Personal information
- Full name: Kevin Franck
- Date of birth: 10 June 1982 (age 44)
- Place of birth: Aalst, Belgium
- Height: 1.78 m (5 ft 10 in)
- Position: Midfielder

Youth career
- 0000–1999: Eendracht Aalst
- 1999–2000: AA Gent

Senior career*
- Years: Team / Apps / (Gls)
- 2000–2001: Real Madrid B
- 2001–2002: RCD Mallorca B
- 2002–2004: Denderleeuw / 36 / (8)
- 2004–2007: Dender / 7 / (0)
- 2007–2008: KVSK United
- 2008–2009: Eendracht Aalst
- 2009–2010: KSV Oudenaarde
- 2010–2011: Londerzeel
- 2012–2013: TK Meldert
- 2013–2014: Gent-Zeehaven
- 2014–2016: Rapid Lebbeke
- 2016–2020: FC Mere

= Kevin Franck =

Belgian footballer

Kevin Franck (born 10 June 1982 in Aalst) is a retired Belgian football player.

==Career==
He gained some notability for being a Belgian footballer to have played for Real Madrid, even though he never made it to the first team.

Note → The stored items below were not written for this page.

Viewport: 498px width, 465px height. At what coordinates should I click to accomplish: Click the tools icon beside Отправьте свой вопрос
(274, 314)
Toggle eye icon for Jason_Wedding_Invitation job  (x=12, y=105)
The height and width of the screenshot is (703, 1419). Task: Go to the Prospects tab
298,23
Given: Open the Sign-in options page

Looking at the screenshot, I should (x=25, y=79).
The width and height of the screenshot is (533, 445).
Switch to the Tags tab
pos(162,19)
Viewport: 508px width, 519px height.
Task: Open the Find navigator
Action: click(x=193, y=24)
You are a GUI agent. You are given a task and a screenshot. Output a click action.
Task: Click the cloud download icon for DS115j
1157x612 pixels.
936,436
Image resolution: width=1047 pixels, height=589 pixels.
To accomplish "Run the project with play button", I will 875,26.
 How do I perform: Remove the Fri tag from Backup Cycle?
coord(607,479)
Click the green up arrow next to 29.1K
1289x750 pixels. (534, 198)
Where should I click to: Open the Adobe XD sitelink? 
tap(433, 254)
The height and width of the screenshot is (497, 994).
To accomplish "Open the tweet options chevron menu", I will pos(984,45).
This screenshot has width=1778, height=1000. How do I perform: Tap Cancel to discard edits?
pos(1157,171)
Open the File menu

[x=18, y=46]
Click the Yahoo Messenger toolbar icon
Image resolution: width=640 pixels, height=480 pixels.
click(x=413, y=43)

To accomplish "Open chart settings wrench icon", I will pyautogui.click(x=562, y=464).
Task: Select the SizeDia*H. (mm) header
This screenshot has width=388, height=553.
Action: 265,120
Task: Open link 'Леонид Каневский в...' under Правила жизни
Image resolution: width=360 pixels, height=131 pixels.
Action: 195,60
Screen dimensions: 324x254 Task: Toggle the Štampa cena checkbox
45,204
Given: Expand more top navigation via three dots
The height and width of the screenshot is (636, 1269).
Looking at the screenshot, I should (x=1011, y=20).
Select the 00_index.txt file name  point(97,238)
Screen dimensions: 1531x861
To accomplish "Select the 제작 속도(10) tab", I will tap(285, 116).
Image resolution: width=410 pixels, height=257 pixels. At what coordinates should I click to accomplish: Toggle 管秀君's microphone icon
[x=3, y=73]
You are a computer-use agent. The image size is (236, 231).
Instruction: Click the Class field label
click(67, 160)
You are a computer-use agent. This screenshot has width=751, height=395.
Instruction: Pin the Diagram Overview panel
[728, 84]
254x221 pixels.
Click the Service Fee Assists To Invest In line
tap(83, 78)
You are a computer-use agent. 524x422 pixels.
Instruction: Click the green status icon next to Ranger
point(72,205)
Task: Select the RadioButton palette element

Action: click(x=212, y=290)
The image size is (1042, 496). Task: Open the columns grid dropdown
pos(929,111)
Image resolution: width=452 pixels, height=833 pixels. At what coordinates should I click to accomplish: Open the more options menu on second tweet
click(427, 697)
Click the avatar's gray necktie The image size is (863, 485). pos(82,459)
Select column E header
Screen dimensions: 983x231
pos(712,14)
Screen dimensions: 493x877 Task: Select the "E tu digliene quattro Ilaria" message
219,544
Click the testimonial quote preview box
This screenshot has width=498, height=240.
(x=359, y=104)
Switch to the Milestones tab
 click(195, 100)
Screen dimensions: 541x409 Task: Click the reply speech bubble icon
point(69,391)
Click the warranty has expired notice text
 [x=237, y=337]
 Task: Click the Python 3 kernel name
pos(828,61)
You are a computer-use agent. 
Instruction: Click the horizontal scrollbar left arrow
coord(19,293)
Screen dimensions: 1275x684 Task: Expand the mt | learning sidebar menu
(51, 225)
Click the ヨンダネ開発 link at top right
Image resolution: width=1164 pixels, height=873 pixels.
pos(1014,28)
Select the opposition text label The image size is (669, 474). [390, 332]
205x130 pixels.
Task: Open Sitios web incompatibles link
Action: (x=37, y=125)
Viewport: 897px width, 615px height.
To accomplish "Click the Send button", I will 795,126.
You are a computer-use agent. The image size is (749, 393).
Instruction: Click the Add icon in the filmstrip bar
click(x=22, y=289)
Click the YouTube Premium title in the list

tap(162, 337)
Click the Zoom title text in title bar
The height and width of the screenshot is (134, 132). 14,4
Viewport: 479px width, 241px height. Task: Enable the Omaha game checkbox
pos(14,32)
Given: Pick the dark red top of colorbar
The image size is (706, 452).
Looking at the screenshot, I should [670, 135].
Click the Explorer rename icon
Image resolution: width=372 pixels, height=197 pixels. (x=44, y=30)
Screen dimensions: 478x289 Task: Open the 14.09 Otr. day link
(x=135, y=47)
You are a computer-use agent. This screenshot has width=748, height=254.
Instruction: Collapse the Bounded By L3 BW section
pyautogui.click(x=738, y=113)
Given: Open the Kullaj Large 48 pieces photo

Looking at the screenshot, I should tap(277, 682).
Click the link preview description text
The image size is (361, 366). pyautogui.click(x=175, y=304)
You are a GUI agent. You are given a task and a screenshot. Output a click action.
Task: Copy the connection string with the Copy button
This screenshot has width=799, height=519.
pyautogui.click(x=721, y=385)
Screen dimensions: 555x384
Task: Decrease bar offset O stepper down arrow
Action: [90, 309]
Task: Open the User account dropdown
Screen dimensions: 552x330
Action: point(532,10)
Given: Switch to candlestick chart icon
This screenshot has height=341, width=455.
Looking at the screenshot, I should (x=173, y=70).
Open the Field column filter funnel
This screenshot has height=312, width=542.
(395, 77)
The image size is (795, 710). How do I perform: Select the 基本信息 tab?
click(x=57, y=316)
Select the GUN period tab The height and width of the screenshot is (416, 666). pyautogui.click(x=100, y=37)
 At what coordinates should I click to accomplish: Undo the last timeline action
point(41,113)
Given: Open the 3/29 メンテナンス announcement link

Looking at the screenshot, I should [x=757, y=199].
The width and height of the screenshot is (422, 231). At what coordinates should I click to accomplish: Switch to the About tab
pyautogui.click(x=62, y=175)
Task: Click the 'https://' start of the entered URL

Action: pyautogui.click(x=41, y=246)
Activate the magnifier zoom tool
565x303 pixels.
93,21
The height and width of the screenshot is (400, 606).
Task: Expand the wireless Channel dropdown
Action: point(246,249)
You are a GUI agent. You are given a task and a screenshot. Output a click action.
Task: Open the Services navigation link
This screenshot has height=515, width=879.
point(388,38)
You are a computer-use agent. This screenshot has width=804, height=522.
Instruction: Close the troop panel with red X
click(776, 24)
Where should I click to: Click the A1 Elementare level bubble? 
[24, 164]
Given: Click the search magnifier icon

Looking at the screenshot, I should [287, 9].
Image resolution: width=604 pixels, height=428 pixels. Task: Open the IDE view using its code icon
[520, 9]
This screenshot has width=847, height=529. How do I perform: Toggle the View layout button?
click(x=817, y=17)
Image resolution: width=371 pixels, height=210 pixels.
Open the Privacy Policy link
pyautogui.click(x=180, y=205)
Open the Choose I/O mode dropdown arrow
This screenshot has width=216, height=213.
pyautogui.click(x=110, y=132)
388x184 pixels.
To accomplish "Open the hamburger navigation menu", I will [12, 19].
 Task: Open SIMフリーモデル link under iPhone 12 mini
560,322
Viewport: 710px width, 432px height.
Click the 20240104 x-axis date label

In the 2006-07 in Belgian football, he became second division champions with Dender, thus achieving promotion to the highest level of Belgian football. As Franck wasn't already certain of his place in the first team, he was transferred to KVSK United, who see him as the successor of former Anderlecht player Philip Haagdoren, who has now become KVSK United's coach.

Franck was transferred to Eendracht Aalst in the summer of 2008, after one year signed in June 2009 for KSV Oudenaarde.